Although many tourists flock to the bay for their waverunner fix, few venture out onto the vast ocean for a more open water experience. I myself had never ridden a waverunner in the great Atlantic before, but when I did, cruising in the bay felt both limiting and bland in comparison.
Deciding I would take up my friend’s recommendation, I decided to try ocean waverunning for myself, as he hailed it as one of the best things one can do on the shore. After purchasing a waverunner from Pier 47 Marina, there was little stopping me from challenging his statement. After the hassle of lugging it out past the sand to shoreline, the large waves on an especially windy day made me second-guess the endeavor. Capsizing was part of the ocean waverunning experience that I did not wish to encounter. Not one to succumb to fear, I hauled the waverunner out onto the water, threw myself onto the (surprisingly comfortable) seat, clutched the throttle and started off into the water. What were the waves to stop me?

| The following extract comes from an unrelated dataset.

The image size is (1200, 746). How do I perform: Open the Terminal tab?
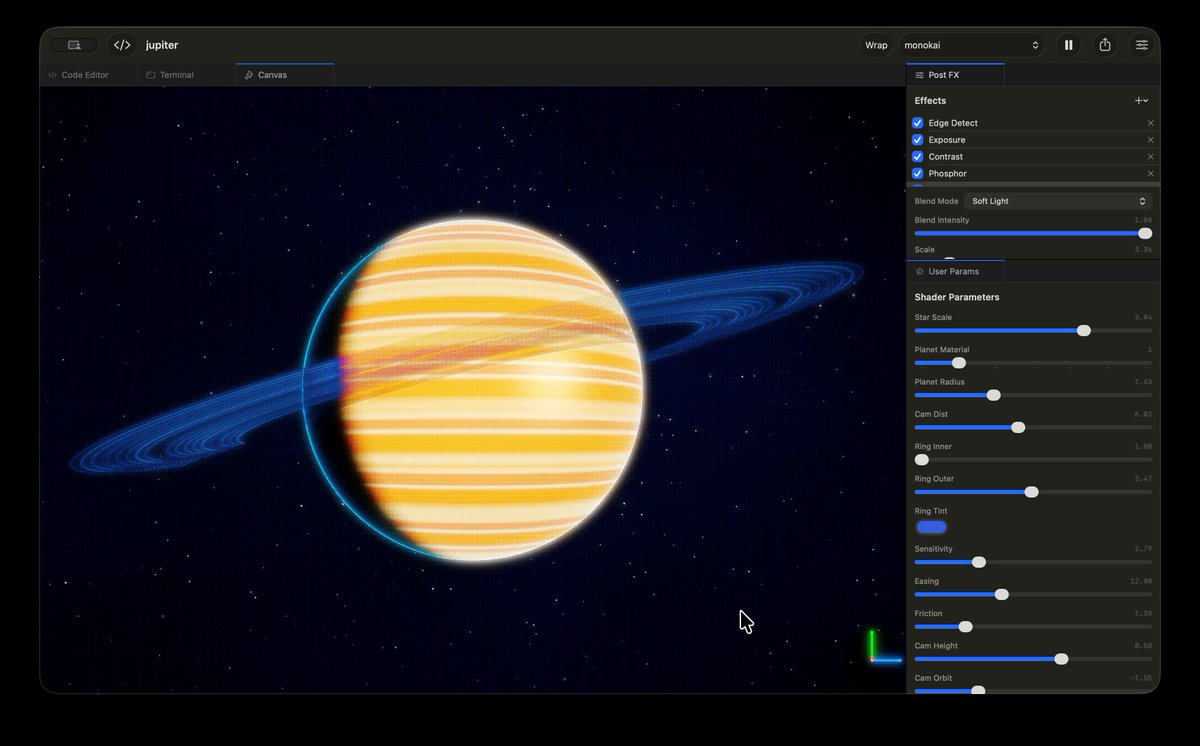(170, 75)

The waves were almost unnoticeable at first, with the waverunner absorbing the force of each one as they rolled underneath the powerful machine. As I gained speed, the waves slowly transformed from irrelevant bumps to mighty ramps that sent my machine and I catapulting many feet into the air. Faster and faster I went, wind in my face complemented by cool splashes of salty ocean water, until I came crashing down one final time to find myself in silky smooth water, a rather sudden and surprising change of pace. Stopping the waverunner, I took a refreshing breath of fresh air and examined my surroundings. Everything around me was quiet, peaceful. Squinting, I could make out the shoreline, free of umbrellas and tourists, as it so often was at sunset. The sunset reflecting on the glassy ocean water, a boat cruising in the distance, the very atmosphere that made Wildwood such an attractive area in the first place! It was as if the entire world had frozen around me, as if nothing but good was happening for miles around, and I felt as if I could devote the rest of my life to just gazing at this magnificent view, but one can only dream.

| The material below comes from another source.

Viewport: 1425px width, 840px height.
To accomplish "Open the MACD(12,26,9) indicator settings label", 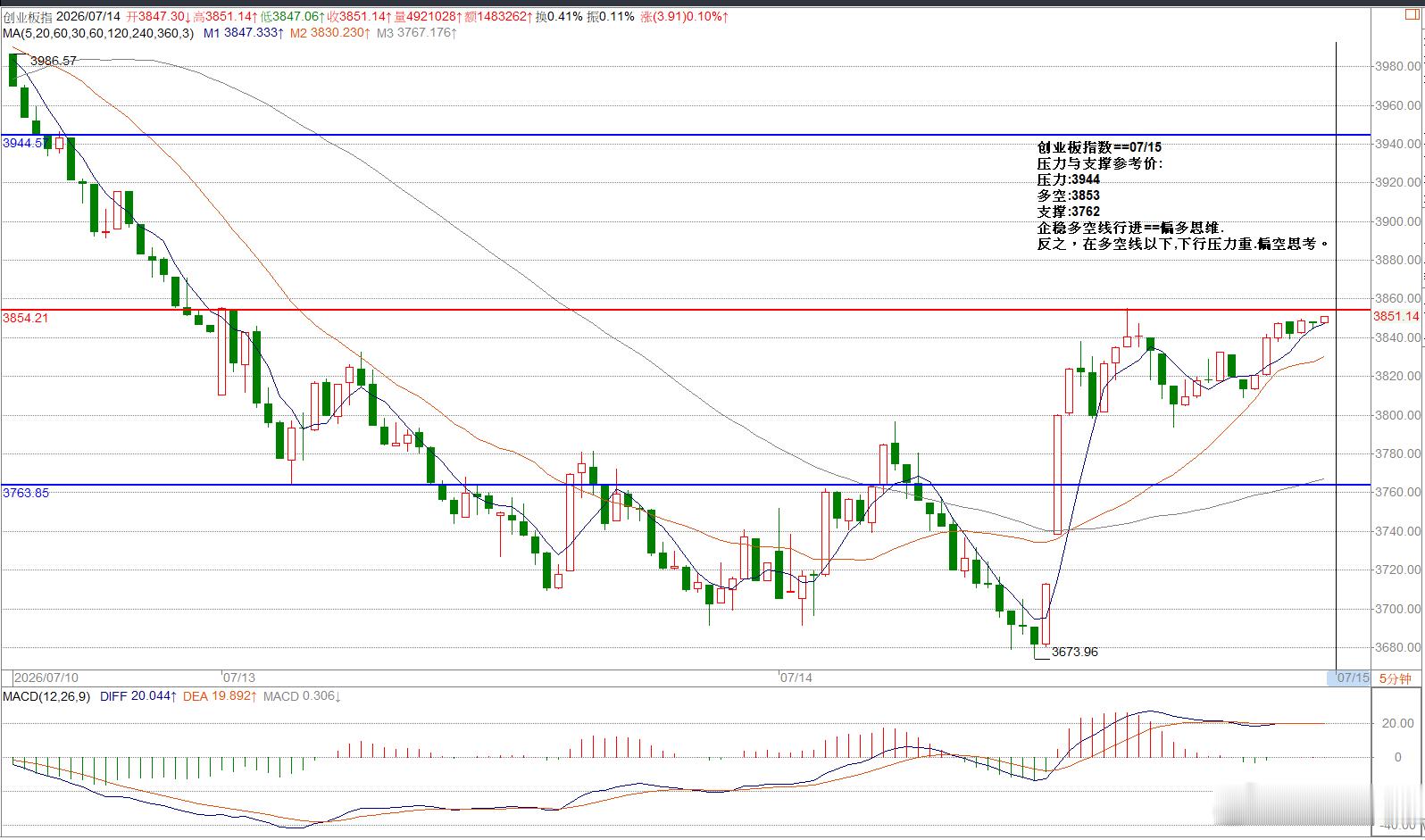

Looking down by my feet, I spotted three small dolphins mere feet from my waverunner, looking up at me with the same fascination I had looking at them. The dolphins were unlike any I had seen in the past. Instead of a cream color exclusive to their lower jaw, the pearly hue extended onto their entire mouth, making them all the more fascinating. These cream-mouthed dolphins cocked their heads in what I could only assume was curiosity. Fascinated with the creatures, I extended my arm out to the closest of the three. To my disappointment, they scurried off almost as quickly as they had appeared. They are considered illusive creatures by many for a reason!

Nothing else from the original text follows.